*** SOURCE RECORDS ***

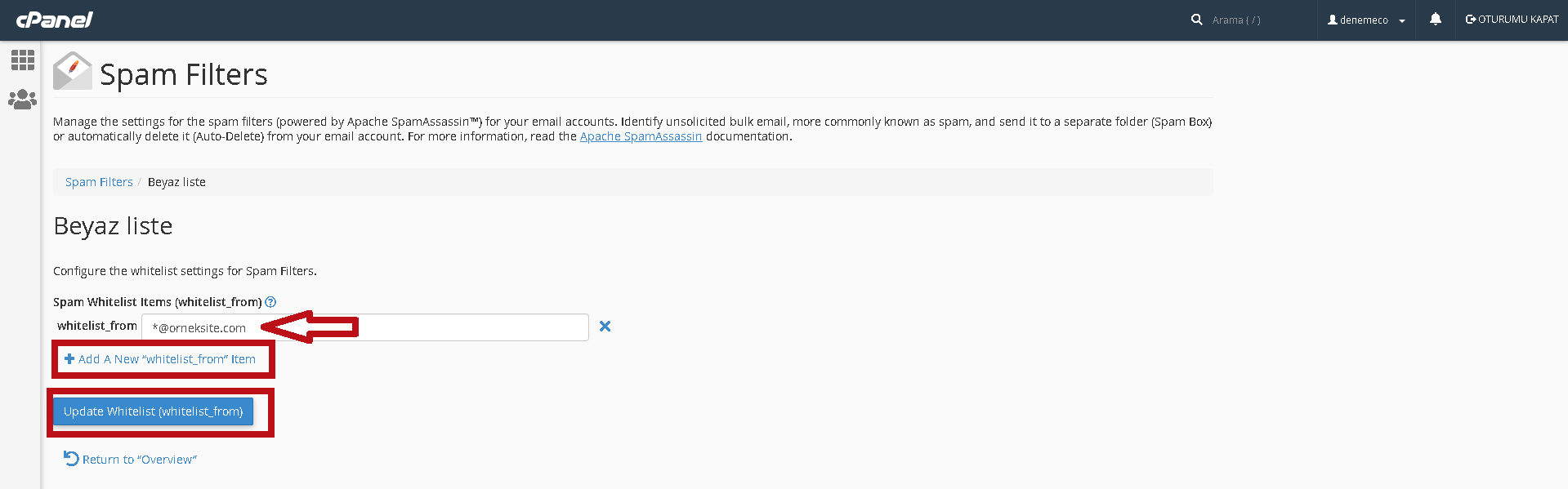This screenshot has height=489, width=1568.
Task: Click the whitelist_from input field
Action: point(365,327)
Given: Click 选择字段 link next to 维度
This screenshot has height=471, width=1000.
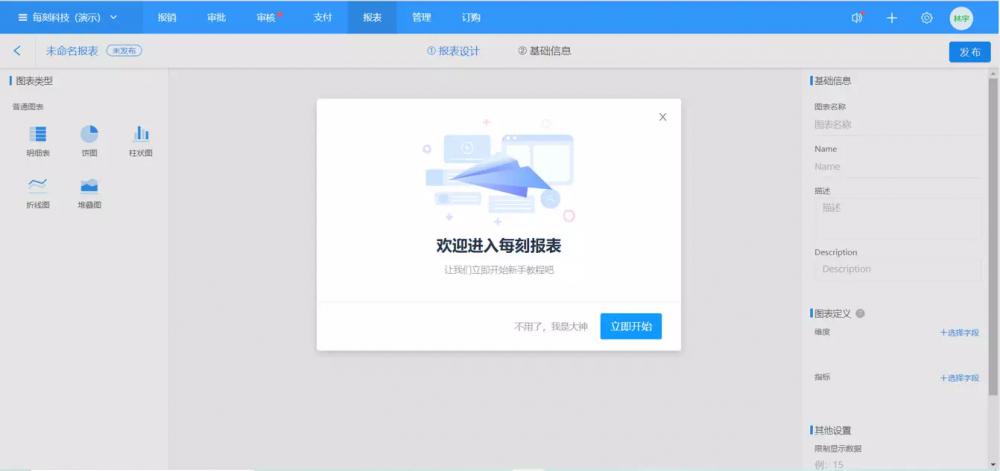Looking at the screenshot, I should [959, 332].
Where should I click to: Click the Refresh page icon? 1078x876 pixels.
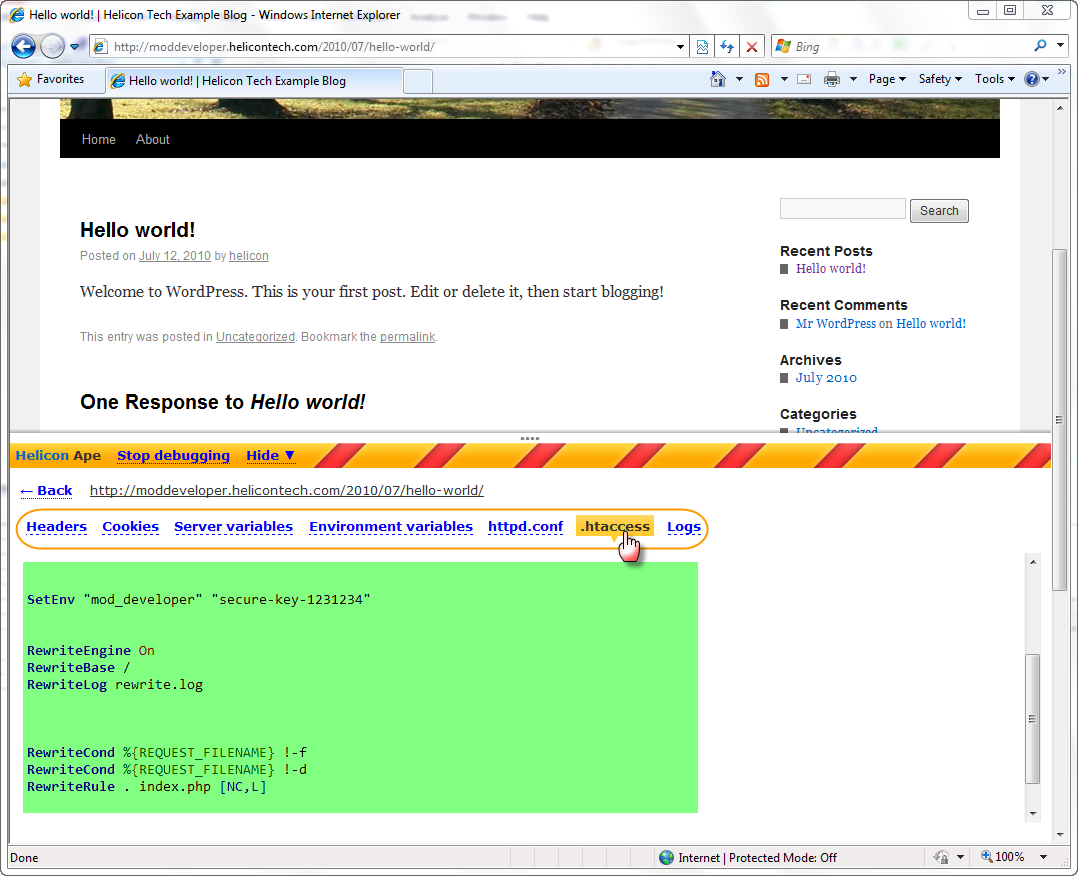pyautogui.click(x=726, y=46)
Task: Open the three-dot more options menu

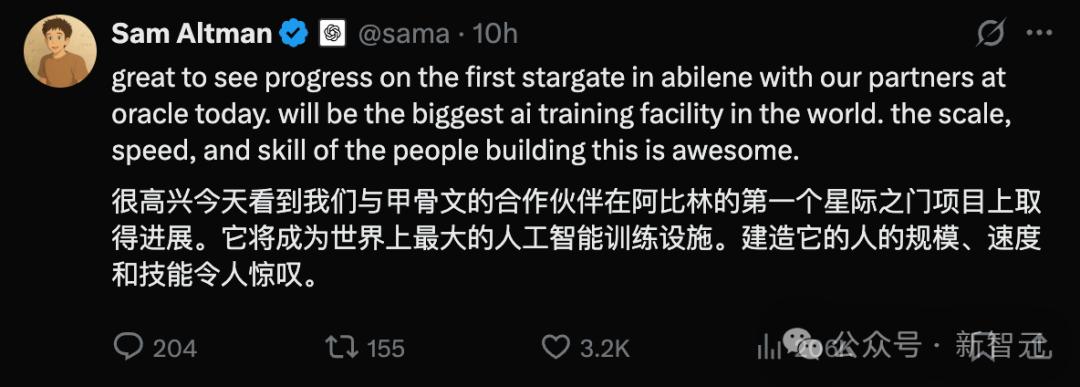Action: coord(1038,32)
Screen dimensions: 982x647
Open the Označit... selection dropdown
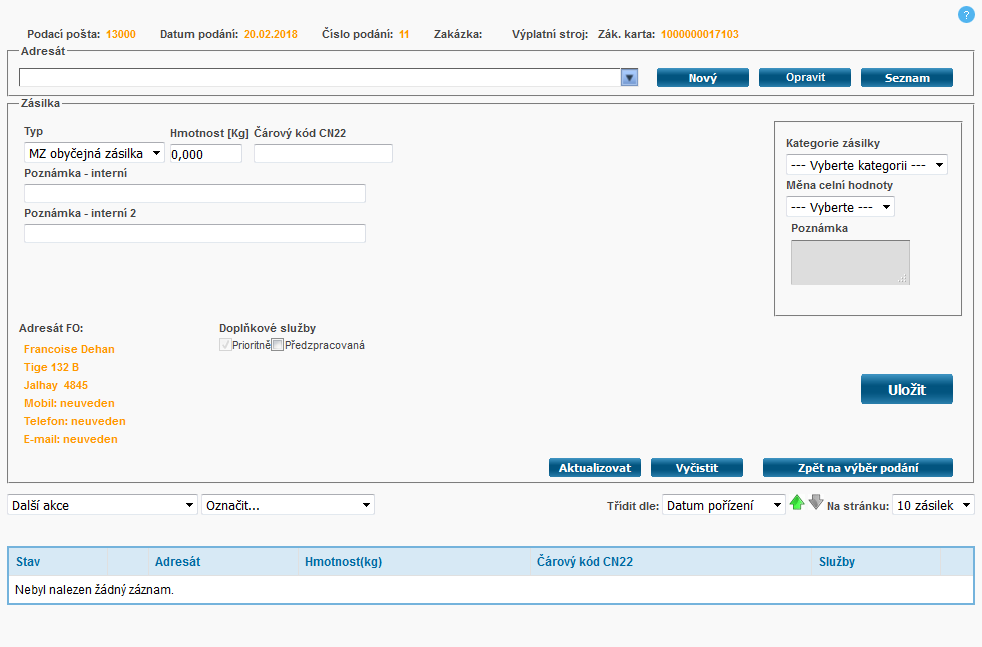[x=287, y=505]
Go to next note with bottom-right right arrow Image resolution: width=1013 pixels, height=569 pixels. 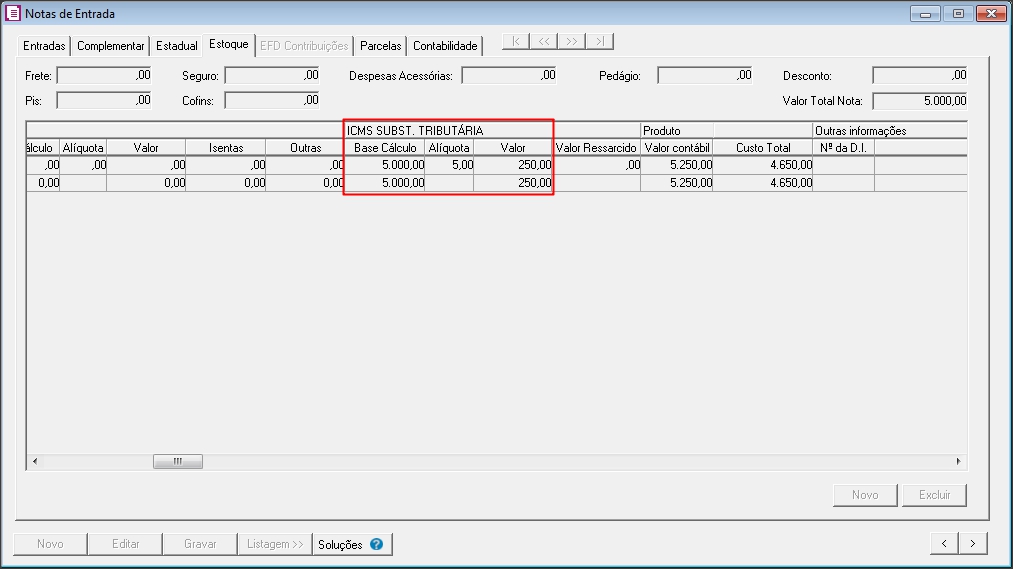point(973,544)
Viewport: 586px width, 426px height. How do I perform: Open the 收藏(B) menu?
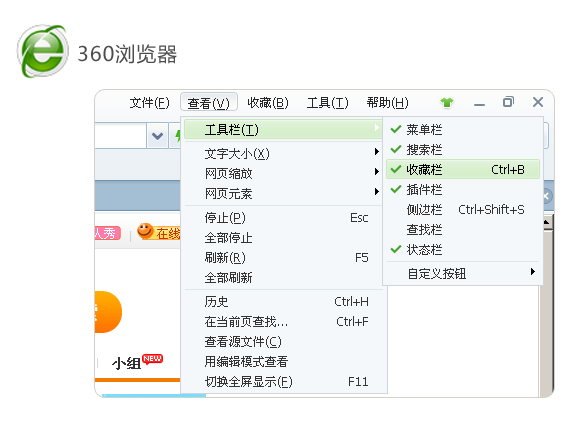pyautogui.click(x=268, y=102)
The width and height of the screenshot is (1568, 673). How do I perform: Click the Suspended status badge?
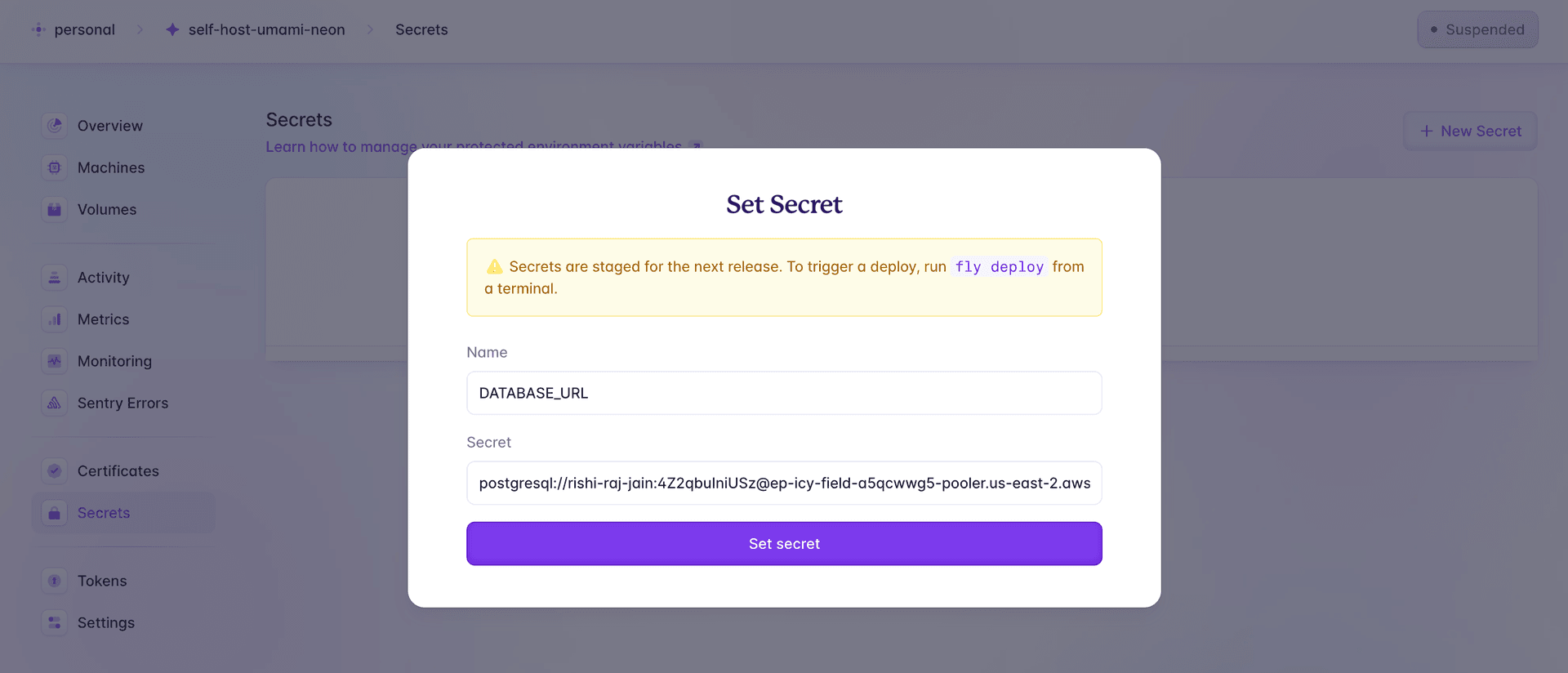1477,29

***

DIRECTIONS:
Please transcribe exactly the lines from the one containing "The width and" through the final line of the data, including both, and nothing else. Pictures are to be left out.

SOLUTION:
The width and height of the screenshot is (1568, 673). How do I perform: Click the Suspended status badge?
1477,29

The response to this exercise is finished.